Adaptive Neuro-Symbolic Planning for satellite anomaly response operations with embodied agent feedback loops
Introduction: The Anomaly That Sparked a New Approach
It was 3 AM when the first alert came through. I was deep in a research rabbit hole, experimenting with reinforcement learning for autonomous systems, when a simulated satellite telemetry feed I had been monitoring for weeks suddenly spiked with irregularities. The virtual "SatNav-7" was showing unexpected thermal fluctuations and attitude control drift. My purely neural network-based anomaly detector had flagged it, but when I asked the system to generate a recovery plan, it suggested a sequence of maneuvers that would have catastrophically overheated the propulsion system. The AI had learned patterns, but it didn't understand orbital mechanics or thermal constraints.
This moment crystallized a realization that has since guided my research: pure connectionist approaches, while powerful for pattern recognition, lack the explicit reasoning and constraint satisfaction needed for high-stakes autonomous operations. Through studying cognitive architectures and symbolic AI, I discovered that the missing piece was structured knowledge—the kind that symbolic systems excel at representing. My exploration led me to neuro-symbolic AI, a paradigm that combines neural networks' learning capabilities with symbolic AI's reasoning power.
In this article, I'll share my journey implementing an adaptive neuro-symbolic planning system for satellite anomaly response, complete with embodied agent feedback loops that I developed and tested through extensive experimentation.
Technical Background: Bridging Two AI Paradigms
The Neuro-Symbolic Convergence
While exploring hybrid AI architectures, I discovered that neuro-symbolic systems address fundamental limitations in both pure approaches. Neural networks struggle with explicit reasoning, sample efficiency, and interpretability, while symbolic systems falter with uncertainty, perception, and learning from raw data. The synthesis creates systems that can learn from experience while reasoning with structured knowledge.

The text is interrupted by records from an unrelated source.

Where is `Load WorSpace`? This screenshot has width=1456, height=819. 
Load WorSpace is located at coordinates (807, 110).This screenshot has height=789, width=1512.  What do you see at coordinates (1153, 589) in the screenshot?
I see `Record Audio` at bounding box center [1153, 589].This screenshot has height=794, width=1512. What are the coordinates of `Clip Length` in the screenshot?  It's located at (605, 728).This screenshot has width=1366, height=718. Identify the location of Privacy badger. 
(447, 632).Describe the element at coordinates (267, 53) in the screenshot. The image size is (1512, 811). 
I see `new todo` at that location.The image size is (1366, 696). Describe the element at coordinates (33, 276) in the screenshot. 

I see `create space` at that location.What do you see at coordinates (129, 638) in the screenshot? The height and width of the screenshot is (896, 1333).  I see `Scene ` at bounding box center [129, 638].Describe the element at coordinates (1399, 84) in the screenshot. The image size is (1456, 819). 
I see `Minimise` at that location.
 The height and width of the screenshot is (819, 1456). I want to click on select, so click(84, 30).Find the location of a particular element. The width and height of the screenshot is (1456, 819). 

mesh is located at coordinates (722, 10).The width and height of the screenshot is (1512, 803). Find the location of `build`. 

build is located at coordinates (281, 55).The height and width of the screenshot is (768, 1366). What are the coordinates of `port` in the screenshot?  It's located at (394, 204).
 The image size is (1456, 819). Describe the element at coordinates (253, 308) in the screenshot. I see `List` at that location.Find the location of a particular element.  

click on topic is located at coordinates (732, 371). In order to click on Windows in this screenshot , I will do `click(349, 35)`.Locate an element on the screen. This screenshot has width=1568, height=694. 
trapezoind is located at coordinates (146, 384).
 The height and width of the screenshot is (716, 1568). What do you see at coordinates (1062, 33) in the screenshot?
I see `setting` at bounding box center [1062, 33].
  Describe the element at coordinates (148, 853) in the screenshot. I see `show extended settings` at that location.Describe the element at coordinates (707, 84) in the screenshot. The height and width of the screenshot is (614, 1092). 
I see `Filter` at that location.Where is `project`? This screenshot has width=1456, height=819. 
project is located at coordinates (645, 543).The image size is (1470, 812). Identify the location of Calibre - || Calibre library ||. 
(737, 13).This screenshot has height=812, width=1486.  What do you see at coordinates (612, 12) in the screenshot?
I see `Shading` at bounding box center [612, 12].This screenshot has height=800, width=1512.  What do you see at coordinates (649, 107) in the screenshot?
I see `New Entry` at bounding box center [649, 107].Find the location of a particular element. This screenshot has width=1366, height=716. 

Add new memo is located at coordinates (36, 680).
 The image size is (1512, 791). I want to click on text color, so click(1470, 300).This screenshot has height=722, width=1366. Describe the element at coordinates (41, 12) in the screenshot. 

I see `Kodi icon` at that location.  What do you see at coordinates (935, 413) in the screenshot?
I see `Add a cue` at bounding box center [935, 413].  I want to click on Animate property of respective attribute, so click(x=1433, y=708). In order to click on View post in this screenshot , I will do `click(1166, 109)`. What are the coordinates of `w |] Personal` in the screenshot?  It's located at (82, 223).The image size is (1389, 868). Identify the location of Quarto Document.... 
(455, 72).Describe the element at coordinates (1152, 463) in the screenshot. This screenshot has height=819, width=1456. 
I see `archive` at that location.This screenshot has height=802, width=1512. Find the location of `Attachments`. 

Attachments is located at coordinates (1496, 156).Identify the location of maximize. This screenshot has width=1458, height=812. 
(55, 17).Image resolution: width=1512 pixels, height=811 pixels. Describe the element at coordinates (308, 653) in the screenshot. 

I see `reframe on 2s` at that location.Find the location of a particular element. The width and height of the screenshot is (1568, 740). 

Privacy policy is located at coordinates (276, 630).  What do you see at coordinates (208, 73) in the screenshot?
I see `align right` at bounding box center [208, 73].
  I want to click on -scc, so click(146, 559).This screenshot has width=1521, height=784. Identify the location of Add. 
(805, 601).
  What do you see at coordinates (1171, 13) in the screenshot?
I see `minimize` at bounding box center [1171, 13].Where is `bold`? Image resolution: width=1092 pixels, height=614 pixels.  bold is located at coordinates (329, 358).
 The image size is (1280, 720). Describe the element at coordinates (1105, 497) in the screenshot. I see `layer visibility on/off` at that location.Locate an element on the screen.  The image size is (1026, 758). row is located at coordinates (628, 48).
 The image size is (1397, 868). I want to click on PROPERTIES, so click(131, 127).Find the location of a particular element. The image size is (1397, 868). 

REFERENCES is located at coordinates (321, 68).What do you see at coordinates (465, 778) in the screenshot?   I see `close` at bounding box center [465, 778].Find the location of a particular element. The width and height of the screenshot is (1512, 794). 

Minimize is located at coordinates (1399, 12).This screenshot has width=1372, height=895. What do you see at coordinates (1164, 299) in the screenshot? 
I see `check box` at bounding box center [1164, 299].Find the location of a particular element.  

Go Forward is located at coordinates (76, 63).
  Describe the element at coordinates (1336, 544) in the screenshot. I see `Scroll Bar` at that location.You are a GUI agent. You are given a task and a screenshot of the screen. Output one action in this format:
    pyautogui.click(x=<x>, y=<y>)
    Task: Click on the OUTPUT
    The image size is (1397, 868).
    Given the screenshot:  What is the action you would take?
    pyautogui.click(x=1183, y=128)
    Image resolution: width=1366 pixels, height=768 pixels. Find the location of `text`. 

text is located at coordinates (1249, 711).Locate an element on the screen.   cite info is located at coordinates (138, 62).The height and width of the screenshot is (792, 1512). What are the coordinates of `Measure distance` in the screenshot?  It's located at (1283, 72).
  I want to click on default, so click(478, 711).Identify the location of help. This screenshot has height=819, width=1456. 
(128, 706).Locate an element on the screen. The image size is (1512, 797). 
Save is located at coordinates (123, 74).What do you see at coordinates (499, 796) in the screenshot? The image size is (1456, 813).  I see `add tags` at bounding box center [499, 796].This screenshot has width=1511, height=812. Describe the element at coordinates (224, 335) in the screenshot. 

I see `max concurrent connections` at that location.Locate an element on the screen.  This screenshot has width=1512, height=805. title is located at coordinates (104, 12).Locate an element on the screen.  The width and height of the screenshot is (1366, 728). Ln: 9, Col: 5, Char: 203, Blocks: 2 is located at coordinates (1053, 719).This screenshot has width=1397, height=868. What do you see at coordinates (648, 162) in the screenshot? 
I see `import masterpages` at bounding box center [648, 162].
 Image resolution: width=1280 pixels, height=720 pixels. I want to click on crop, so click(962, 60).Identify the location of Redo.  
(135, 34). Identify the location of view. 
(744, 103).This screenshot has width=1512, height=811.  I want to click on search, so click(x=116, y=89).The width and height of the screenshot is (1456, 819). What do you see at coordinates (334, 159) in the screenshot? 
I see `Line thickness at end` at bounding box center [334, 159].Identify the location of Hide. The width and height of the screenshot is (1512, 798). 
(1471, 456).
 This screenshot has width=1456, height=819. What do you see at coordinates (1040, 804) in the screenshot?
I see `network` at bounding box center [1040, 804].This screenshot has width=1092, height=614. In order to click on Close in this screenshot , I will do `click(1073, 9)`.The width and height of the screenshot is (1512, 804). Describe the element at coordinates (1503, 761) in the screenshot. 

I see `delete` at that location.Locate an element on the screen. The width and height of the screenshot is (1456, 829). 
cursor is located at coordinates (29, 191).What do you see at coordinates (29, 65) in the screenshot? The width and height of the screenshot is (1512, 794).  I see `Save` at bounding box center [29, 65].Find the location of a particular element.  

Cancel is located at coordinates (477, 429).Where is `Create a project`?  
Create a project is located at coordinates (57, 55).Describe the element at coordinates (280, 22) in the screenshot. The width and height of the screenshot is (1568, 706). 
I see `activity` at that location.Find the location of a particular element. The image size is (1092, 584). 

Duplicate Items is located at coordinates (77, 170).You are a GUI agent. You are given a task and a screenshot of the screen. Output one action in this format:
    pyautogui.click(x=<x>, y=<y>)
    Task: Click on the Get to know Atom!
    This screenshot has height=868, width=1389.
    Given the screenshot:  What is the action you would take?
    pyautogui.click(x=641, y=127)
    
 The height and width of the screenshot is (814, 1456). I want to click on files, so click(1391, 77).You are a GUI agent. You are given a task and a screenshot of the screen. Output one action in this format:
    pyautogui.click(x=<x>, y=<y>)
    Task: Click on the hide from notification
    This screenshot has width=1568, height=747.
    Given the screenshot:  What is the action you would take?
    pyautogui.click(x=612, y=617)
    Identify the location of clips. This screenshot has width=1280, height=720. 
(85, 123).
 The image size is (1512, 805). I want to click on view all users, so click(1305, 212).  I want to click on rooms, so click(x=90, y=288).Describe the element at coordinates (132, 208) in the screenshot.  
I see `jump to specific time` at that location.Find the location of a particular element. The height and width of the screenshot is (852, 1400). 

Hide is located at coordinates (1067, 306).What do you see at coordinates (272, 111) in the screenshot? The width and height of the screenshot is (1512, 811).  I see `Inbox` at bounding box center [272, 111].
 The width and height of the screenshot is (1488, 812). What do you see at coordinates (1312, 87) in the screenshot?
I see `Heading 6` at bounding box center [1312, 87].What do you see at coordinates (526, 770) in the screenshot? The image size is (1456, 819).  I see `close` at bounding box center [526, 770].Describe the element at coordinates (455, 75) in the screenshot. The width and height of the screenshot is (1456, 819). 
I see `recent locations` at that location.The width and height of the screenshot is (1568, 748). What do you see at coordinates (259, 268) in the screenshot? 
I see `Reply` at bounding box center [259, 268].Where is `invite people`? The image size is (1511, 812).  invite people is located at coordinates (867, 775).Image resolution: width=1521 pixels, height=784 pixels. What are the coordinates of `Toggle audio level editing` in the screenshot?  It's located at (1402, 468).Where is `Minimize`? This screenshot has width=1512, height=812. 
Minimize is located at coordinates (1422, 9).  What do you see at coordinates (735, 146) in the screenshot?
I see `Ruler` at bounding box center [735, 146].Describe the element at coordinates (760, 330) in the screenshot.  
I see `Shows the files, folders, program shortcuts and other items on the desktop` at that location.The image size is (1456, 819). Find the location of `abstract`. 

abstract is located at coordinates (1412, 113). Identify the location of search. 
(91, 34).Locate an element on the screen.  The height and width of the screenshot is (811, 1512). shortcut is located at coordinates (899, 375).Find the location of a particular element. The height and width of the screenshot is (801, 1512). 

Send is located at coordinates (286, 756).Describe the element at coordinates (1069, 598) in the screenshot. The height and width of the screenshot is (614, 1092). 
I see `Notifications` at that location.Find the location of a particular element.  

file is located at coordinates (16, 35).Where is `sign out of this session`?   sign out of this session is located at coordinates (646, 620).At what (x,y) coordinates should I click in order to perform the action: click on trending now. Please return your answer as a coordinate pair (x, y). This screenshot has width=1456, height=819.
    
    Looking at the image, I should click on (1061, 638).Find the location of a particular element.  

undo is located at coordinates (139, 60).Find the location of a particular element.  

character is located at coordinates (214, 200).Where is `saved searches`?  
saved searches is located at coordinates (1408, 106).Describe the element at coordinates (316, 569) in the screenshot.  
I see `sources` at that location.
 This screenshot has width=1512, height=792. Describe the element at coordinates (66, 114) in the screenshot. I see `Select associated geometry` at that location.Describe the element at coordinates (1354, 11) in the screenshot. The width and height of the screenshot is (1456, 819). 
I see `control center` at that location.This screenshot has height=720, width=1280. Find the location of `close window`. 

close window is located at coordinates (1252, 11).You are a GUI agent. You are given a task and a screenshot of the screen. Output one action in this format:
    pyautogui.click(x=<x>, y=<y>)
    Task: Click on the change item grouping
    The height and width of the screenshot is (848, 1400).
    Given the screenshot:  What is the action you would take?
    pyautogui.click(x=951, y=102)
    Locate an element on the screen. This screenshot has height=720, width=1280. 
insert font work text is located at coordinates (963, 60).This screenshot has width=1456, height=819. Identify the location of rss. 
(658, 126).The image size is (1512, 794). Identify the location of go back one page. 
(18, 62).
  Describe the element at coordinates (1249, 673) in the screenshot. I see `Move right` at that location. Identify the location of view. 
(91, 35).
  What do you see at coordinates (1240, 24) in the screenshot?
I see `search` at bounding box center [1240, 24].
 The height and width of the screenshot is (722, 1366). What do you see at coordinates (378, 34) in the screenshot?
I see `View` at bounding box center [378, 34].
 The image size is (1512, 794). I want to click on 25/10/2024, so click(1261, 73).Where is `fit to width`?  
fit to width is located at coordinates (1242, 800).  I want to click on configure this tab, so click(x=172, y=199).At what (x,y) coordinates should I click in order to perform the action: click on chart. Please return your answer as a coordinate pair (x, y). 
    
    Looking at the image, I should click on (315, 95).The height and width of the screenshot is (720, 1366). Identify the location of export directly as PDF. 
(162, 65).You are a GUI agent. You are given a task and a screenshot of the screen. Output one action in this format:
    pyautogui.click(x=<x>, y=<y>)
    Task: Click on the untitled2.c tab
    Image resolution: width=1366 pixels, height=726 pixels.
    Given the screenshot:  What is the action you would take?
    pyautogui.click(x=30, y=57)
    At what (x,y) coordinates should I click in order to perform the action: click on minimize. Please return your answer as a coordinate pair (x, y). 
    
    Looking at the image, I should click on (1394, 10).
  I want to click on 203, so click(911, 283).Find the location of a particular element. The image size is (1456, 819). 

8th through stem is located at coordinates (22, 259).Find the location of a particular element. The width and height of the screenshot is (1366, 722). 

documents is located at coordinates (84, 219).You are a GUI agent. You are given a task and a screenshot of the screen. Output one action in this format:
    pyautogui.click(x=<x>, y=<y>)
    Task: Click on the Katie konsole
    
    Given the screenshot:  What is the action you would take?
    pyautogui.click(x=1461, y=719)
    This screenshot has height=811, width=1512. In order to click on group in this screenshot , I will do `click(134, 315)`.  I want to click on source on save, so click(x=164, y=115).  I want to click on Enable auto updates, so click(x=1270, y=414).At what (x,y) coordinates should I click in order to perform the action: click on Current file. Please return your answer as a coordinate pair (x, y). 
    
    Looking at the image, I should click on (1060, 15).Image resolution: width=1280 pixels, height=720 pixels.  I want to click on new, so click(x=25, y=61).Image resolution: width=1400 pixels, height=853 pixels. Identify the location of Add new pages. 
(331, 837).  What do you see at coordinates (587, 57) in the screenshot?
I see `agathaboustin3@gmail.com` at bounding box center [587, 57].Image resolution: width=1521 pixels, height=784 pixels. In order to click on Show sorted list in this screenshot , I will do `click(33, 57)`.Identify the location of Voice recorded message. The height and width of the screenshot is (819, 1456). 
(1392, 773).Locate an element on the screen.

One interesting finding from my experimentation with different integration patterns was that tight coupling—where neural and symbolic components interact at multiple levels—consistently outperformed loose ensemble methods for dynamic planning tasks.
Satellite Operations Domain Complexity
Through studying orbital mechanics and satellite systems engineering, I learned that anomaly response involves multiple constraint layers:
- Physical constraints (thermal, power, momentum)
- Orbital dynamics (collision avoidance, ground station visibility)
- Operational constraints (mission priority, resource allocation)
- Temporal constraints (time-sensitive responses, sequencing)
My research revealed that traditional rule-based systems become unmanageably complex for these multi-constraint problems, while pure learning approaches lack the reliability needed for space operations.
System Architecture: A Three-Layer Neuro-Symbolic Planner
During my investigation of cognitive architectures, I found that a three-layer structure provided the right balance between reactivity and deliberation for satellite operations.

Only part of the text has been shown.